Zakochałam się w koleuskach patrzac na wasze maluszki
Muszę lecieć po nasiona. korzo_m wypróbuje twoją metodę w przyszłości....piękne masz okazy.
Ciekawe czy w mojej mieścinie będą nasiona.
W sumie też tak mogłam robić ale miałam aż jedną sztukę więc różnorodności by nie było Ciekawa jestem jak to będzie z nasionami. Żeby się nie okazało że będą dwa czy trzy zestawienia kolorystyczne.
Piękne! I "rokokoko" też są...moje chyba tak się wybarwią jak urosną...tylko kiedy??? Jak długo koleusom zajmuje wzrost do "dorosłej" postaci? Starszaki sadziłam w listopadzie, czy nie są za małe?
Ewanov Twoje "starszaki" i tak wyglądają bosko. Cud, że przeżyły. Koleusy najlepiej wysiewać w marcu. Wtedy rosną w miarę szybko i pod koniec maja mogą trafić do gruntu. Wysiane w styczniu mają za mało światła i dlatego są wątłe i wyciągnięte. Może coś z nich jeszcze będzie ale muszą mieć więcej światła (unikaj silnego słońca!). Najlepiej zimują sadzonki pobrane w sierpniu/wrześniu choć można i przezimować starsze rośliny.

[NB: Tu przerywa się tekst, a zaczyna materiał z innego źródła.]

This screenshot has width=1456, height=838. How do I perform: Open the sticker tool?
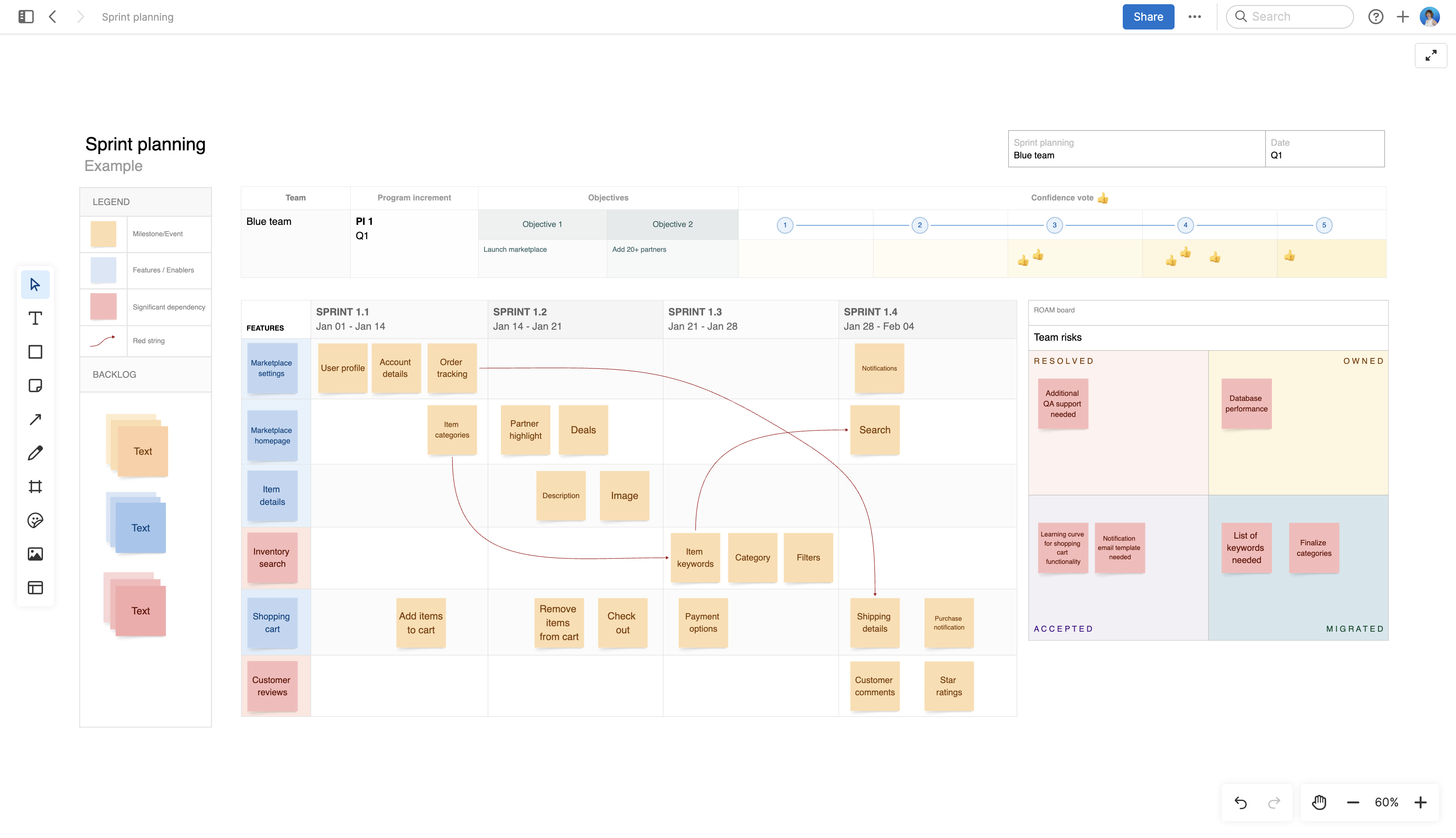(x=35, y=520)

przemek1136, ja te moje starszaki naświetlam od urodzenia, może dlatego dały radę? Po powrocie z pracy od razu wstawiam pod lampę i tam się naświetlają ile wlezie bo ja nocny Marek jestem ;) Śmiesznie jak szybko kierują się w stronę światła, odkręcam je wtedy żeby się nie pokrzywiły. Młodziaki tez wszystkie skrzywione w środek szklarni bo tam jest centralnie ustawiona lampa ale póki nie przepikuję to muszą wytrzymać. Dziwie się tylko, że tak się wyciągają bo światła mają tyle samo co miały starsze tylko gleba inna-taka miałka do siewu. Młode z tego samego sortu w innej ziemi rosną wolniej i są bardziej proporcjonalne z kolei te wyciągnięte szybciej puszczają listki. Te dwa zdechlaczki o których pisałam już się trzymają, miały za mało wilgoci bo ta gleba siewkowa strasznie szybko paruje! Ech...już nie mogę się doczekać pierwszego dorosłego koleuska...
Zdjęcia nie są najlepszej jakości ale to wina lampy sodowej. Nowa porcja sadzonek trafiła do ukorzeniania. Rośliny zostały też nawiezione i potraktowane Topsinem. Już niedługo rozpoczną się też wysiewy.
Jakiś czas temu posiałam koleusyz jednej firmy
i tak się zastanawiam czy wszystkie będą takie same... Macie w tym temacie jakieś doświadczenia - jeśli chodzi o kolory?
W tym roku dopiero wysiałam mix kolorów, więc nie wiem, co wyrośnie. W ubiegłym roku też miałam mix kolorów, którym okazały się dwa kolory. Ale i tak były ozdobą rabatki.